§ REQUEST 1:
Transcribe the part of the rows below that opens with the line containing "Click the Trirex MT4 2.4 robot icon" and closes with the line containing "972x508 pixels. click(44, 15)", keeping both of those lines. Leave the pictures out of your answer.

§ SELECTED PASSAGE:
[indexer] Use full_objects_history in reads #19290

lxfind · 2024-09-10T01:14:30Z

Description

This PR queries the full_objects_history table for objects query.
It does so in a backward-compatible way. We always return data from the objects_history table if it's found, and otherwise we return from the full_objects_history table.

Test plan

Added e2e test

Release notes

Check each box that your changes affect. If none of the boxes relate to your changes, release notes aren't required.

For each box you select, include information after the relevant heading that describes the impact of your changes that a user might notice and any actions they must take to implement updates.

vercel · 2024-09-10T01:14:33Z

The latest updates on your projects. Learn more about Vercel for Git ↗︎

Name	Status	Preview	Comments	Updated (UTC)
sui-docs	✅ Ready (Inspect)	Visit Preview	💬 Add feedback	Sep 17, 2024 6:46pm

3 Skipped Deployments

Name	Status	Preview	Updated (UTC)
multisig-toolkit	⬜️ Ignored (Inspect)	Visit Preview	Sep 17, 2024 6:46pm
sui-kiosk	⬜️ Ignored (Inspect)	Visit Preview	Sep 17, 2024 6:46pm
sui-typescript-docs	⬜️ Ignored (Inspect)	Visit Preview	Sep 17, 2024 6:46pm

wlmyng · 2024-09-10T19:39:54Z

Testing is tricky. We need to be able to create a scenario where an object version is in the full_objects_history table but not in the objects_history table. Is it possible to trigger pruning in the tests?

This would be easier done on the graphql side - I've exposed something recently that enables pruning and waits for pruning effects

amnn

Doing an initial pass -- I'm a little concerned about how we're achieving consistency here by relying on the tables that we would use to fetch the live object set first, and then moving on to the full objects history for point look-ups, because it leaves us open to races breaking consistency for brand new objects:

Imagine someone runs a query for an object they just created. At the time the request starts, it's not in objects_snapshot or objects_history (so it wouldn't show up in any consistent query for the live object set).
By the time we issue the query to full_objects_history it does get written out.

Now, because of the cascading logic introduced in this PR, that object will appear in the result set, when we did not intend it to.

If we are settling on keeping objects_version around and with a very generous retention, then I think the best course of action is to rely on it as the sole arbiter for consistency:

Introduce a DataLoader that just does the point lookups to full_objects_history -- this will one day be replaced by a call to the KV store.
Both the historical and parent lookups work by first querying objects_version to get a consistent set of (id, version) keys, and following up with a query to get object contents.

§ REQUEST 2:
Restate word for word the part of the pull request discussion above that opens with the words "Testing is tricky." and closes with "in the tests?".

§ MATERIAL:

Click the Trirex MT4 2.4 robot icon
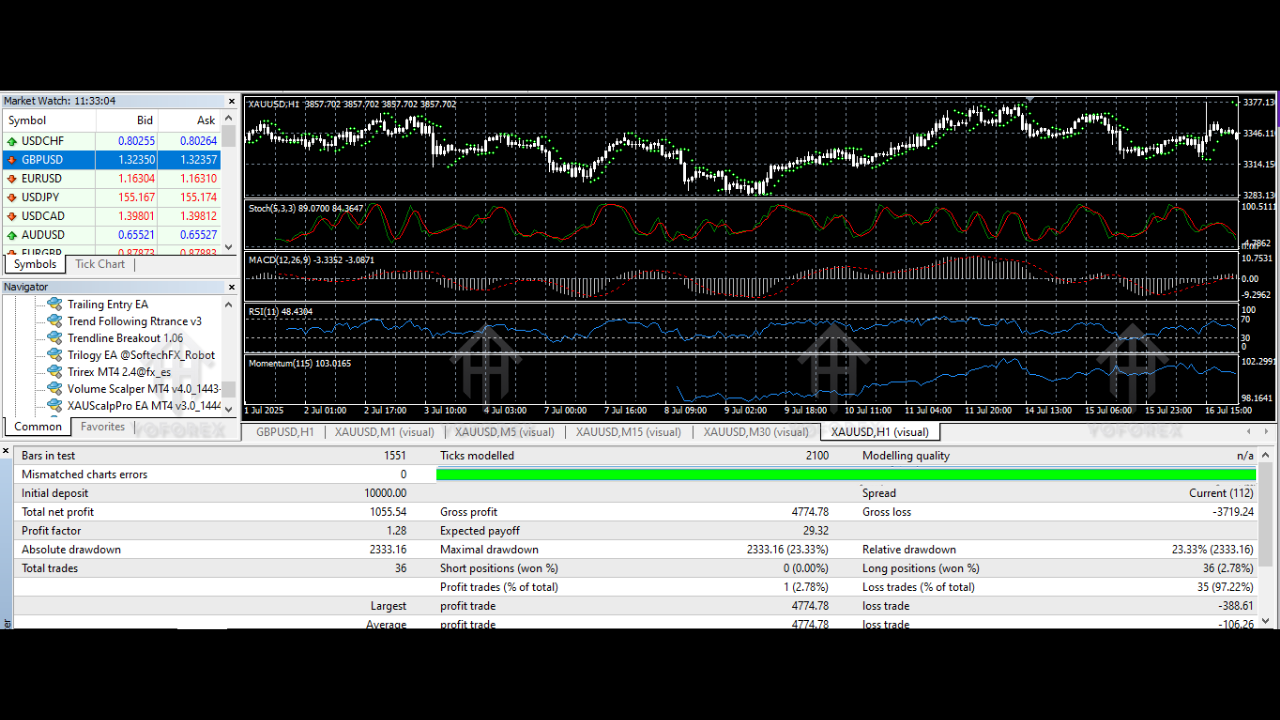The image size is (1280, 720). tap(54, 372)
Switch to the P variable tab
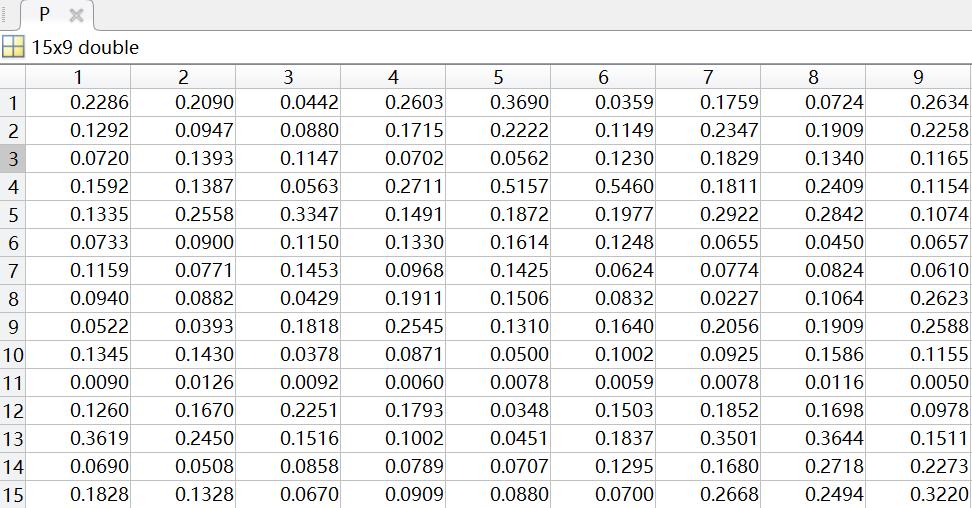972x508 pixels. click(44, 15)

---

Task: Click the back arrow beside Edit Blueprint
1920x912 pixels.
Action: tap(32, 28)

* * *

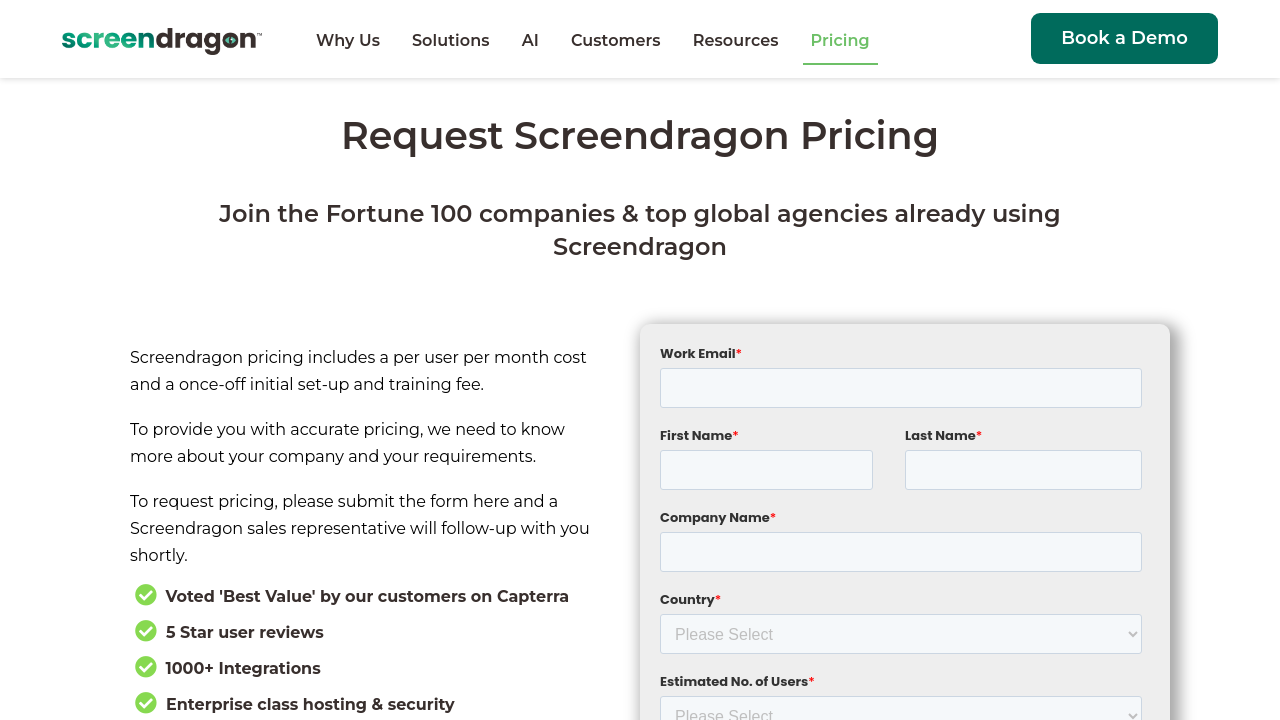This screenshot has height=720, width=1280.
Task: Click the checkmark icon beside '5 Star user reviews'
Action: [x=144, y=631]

§ EXPECTED OUTPUT 1:
Click the Trirex MT4 2.4 robot icon
The image size is (1280, 720). tap(54, 372)
Switch to the P variable tab
972x508 pixels. click(44, 15)

§ EXPECTED OUTPUT 2:
Testing is tricky. We need to be able to create a scenario where an object version is in the full_objects_history table but not in the objects_history table. Is it possible to trigger pruning in the tests?